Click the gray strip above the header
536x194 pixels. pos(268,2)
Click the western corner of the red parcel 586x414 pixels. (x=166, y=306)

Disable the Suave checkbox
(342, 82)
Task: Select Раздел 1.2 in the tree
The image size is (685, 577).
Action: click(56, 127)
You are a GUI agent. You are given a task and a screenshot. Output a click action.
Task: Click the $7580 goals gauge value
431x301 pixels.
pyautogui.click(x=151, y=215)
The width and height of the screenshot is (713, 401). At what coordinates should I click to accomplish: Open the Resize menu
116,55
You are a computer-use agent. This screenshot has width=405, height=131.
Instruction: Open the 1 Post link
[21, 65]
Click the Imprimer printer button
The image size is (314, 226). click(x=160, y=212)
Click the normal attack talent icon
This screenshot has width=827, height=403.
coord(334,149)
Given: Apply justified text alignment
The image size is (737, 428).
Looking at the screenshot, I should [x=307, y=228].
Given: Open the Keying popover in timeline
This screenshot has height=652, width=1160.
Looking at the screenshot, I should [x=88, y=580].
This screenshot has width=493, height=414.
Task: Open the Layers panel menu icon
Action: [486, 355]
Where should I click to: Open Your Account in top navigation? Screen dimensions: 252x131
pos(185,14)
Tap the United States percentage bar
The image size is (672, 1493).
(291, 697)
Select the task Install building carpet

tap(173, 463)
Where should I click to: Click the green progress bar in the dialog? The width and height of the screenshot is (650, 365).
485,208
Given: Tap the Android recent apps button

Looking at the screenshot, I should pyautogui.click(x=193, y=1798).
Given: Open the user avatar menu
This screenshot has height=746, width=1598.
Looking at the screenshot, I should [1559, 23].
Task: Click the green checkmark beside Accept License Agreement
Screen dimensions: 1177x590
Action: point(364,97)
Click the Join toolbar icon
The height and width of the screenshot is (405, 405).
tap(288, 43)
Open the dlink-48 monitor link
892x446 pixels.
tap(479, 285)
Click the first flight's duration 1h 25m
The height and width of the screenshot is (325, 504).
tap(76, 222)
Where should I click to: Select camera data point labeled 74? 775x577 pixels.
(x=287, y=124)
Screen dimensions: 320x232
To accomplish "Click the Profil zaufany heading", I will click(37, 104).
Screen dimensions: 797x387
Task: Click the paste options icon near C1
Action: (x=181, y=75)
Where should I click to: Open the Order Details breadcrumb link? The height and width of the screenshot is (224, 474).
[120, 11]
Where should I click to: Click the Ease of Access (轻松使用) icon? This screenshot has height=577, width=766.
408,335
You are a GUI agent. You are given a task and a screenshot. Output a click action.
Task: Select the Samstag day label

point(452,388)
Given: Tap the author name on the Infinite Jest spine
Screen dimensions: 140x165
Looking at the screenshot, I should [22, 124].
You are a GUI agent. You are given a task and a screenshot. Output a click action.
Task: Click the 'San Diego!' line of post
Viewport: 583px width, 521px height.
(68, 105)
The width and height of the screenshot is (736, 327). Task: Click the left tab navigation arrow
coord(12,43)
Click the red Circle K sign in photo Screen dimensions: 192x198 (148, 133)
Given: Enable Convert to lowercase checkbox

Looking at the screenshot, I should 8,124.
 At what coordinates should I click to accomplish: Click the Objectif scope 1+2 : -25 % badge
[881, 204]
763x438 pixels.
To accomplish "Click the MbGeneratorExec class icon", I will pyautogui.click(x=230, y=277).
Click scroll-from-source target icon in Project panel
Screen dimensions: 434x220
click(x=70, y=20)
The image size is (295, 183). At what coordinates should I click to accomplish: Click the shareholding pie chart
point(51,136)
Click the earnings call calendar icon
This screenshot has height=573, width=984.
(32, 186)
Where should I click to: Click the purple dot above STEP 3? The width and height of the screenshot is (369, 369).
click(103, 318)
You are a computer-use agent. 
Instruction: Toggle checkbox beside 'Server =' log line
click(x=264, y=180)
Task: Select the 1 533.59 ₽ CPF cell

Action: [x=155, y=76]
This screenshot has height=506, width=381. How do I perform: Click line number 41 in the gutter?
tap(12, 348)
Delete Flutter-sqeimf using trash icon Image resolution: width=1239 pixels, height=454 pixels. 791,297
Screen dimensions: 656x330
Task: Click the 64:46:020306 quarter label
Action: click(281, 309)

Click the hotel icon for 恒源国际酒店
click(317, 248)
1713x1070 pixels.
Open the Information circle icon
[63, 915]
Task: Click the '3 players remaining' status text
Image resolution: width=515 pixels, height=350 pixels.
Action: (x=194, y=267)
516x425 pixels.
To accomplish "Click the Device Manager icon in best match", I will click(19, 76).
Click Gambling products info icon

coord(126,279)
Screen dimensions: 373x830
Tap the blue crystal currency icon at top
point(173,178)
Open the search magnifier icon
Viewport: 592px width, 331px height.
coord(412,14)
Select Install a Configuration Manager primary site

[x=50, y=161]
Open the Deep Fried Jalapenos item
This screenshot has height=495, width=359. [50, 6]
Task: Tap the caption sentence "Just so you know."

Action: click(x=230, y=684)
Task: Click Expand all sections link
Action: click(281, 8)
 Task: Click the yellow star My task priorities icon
::::::::
Where the word "text" shows up in a line of the listing, return that line.

**Written answer:**
Given: Apply justified text alignment
Task: Click the '3 players remaining' status text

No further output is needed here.